Dans La Cène de Léonard, Judas a bien un costume vert, mais on ne voit guère son visage tourné vers le Christ ; il est impossible de repérer chez lui une expression ou un geste qui le trahirait : Judas est anodin, il est quelconque et il a moins de personnalité que l’apôtre consterné qui se penche, anxieusement, vers saint Jean, juste derrière lui.

 

La motivation première de la trahison de Judas est l’argent. On le reconnaît parce qu’il tient la bourse à la main ; Judas est ainsi l’emblème de la marchandisation universelle. Mais l’Église insiste sur le fait que Judas n’est pas maudit de naissance. Il était libre de ses actes comme nous tous. Les peintres ont souvent joué sur cette ambivalence, tel Rubens, qui a donné  à Judas ses propres traits, et oriente son regard vers nous.

La Cène, par Pierre-Paul Rubens, 1632, huile sur toile, Pinacothèque de Brera à Milan © Wikimedia

Notre façon d’être des Judas peut se décomposer en trois moments : le premier, quand étourdiment, nous choisissons de faire plaisir à quelque autorité, sans mesurer que notre attitude se transforme déjà en grave trahison. Trente deniers, à l’époque, ce n’est pas grand-chose, c’est la rémunération d’un petit service.
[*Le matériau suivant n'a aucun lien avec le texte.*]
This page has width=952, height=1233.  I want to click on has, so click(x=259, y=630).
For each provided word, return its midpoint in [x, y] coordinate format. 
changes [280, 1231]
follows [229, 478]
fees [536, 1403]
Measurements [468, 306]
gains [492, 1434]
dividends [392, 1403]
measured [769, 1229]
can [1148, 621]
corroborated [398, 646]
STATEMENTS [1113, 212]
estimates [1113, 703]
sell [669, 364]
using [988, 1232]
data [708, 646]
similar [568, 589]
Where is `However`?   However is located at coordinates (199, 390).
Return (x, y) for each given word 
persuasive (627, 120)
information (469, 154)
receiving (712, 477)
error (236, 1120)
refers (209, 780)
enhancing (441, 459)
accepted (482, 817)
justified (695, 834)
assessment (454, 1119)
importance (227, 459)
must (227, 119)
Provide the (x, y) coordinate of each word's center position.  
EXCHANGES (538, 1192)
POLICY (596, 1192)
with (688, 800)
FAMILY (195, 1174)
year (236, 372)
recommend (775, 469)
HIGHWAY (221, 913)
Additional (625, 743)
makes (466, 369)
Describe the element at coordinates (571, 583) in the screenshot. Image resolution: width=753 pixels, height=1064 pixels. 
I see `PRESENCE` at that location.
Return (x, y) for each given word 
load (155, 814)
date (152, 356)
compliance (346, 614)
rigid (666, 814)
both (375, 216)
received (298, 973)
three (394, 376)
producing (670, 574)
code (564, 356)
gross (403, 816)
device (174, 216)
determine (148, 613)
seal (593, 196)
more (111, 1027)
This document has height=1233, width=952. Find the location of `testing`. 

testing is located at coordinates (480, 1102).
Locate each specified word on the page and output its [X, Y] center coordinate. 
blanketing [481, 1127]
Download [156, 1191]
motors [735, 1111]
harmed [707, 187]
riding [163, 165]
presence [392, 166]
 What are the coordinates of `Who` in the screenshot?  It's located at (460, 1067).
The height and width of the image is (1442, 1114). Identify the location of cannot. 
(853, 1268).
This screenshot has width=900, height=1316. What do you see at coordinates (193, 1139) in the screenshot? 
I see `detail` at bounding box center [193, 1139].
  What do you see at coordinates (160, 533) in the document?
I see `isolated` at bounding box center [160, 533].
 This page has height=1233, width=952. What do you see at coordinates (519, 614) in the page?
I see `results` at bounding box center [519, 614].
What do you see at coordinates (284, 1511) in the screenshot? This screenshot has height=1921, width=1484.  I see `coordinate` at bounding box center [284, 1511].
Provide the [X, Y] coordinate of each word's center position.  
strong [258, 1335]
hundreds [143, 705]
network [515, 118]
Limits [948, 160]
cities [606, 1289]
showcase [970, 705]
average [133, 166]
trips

Puis vient le moment où il faut passer à l’acte : c’est le moment du baiser de Judas, de l’hypocrisie, de la félonie, du crime par duplicité ; enfin vient la sanction, comme un retour de flamme : nous sommes accablés de remords. Judas s’est suicidé, en prenant conscience, après la mort de Jésus, de la gravité terrible de sa trahison.

Il existe un texte ancien, appelé Évangile de Judas ; c’est un texte apocryphe (c’est-à-dire non reconnu comme authentiquement écrit par Judas) qui tente de répondre à une question très difficile : pourquoi Dieu a-t-il permis qu’un homme comme Judas trahisse Jésus et soit donc responsable de la condamnation de l’Innocent ? L’Église propose une réponse : Judas a été un instrument de Dieu dans le rôle du traître presque malgré lui. Cette solution au mystère de l’iniquité peut être apaisante si on l’applique soi-même à ses propres cas de conscience, donnant lieu à des remords. D’un mal peut venir un bien, et Dieu seul sait où il veut en venir. Mais on ne saurait, une fois la trahison confessée, se contenter d’être un Judas pour le restant de ses jours.